Wednesday, February 29, 2012

My 2011 in retrospect


Well, I haven't blogged on here in a while, but I thought it was time to do a recap of my 2011. Better late than never they say.

2011 was uneventful as it usually was. In January, like every year, my parents went on their annual vacation. My grandpa died during their first week of the vacation. Since there were no flights back to Canada until a week later, they stayed in Mexico until the vacation was over. The good thing though that lots of my dad's siblings were with him in Mexico that week, so at least family got to be together. It seems like the entire family doesn't really all get together much anymore, unless if there's a death or a wedding really.

In February my girlfriend broke up with me. It was all my fault, we had our worst fight yet, especially after having several months of no fights.. but as they say, calm before the storm. She is better off with someone else anyways. I didn't want her to be dating a loser with no job and no future. She was my best friend too, so it was hard no longer having her in my life even as a friend.

The spring had some serious flooding at the farm, in the 20 some years the farm has been there, I've seen some flooding, but nothing that extreme. My dad wasn't able to do anything for the entire summer due to it.

I had a job interview every week during the summer. However, I am still unemployed. My anxiety got worse, and I shake during interviews because I'm too nervous. I got help from local job agencies, but that never seemed to work.

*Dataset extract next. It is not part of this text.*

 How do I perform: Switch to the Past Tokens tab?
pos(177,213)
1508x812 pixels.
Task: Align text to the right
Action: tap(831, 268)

During one interview, they told me I didn't appear to be physically fit to do the job. The job being a desk job. THAT pissed me off beyond belief. That said, that also pushed me to make major changes in my life. I cut down on beer, and pushed myself to exercise. I started to exercise on and off starting in June, but when the Winnipeg Jets started playing their exhibition game, that's when I started to really exercise. Every Winnipeg Jets game, I would exercise for 45 min to an hour while watching the game. Now it's end of February 2012, and I lost FOURTY pounds since September 2011.

Look, I still feel depressed. It's harder in a place like Brandon where decent employment for a university grad is scarce. I still wish I was dead like I always have, since I was 5-6 years old.. but I do feel better about myself. I used to get stress related chest pains whenever I would think about employment or anything of the like. Now? It's gone. My physical health is much better.

What am I hoping for 2012? I need to start working. I graduated with a BA in June 2009 and I haven't had a paid job since. I volunteered more than enough, went to dozens of job interviews and still feel like I'm not good enough for a job, even when I'm actually confident in an interview.

I work hard, I am stubborn but I get my work done, I like to keep busy, so sitting in a basement in a crappy apartment just makes me even more depressed. I'm sick of being infront of a computer 18 hours a day looking for a job. I wish I COULD afford to move to Ottawa or Quebec and work fulltime, hell even 50 hour a week is better than sitting infront of my computer wishing I had something to do.

I have a roommate who just won't leave me alone, he's a nice guy, but I'm a bit of a loner now days. He always talks to himself, and walks in my room without asking if I don't respond to him. My temper's getting bad and I feel about it, but I need my own space. I'm sick of having to clean up other peoples messes, the smell of burnt baking pan covered in grease and dried crap (never being clean), sick of being the only person who ever takes out the trash, etc. I can't wait to finally find employment and move on with my life, like eff... I'm nearly 27.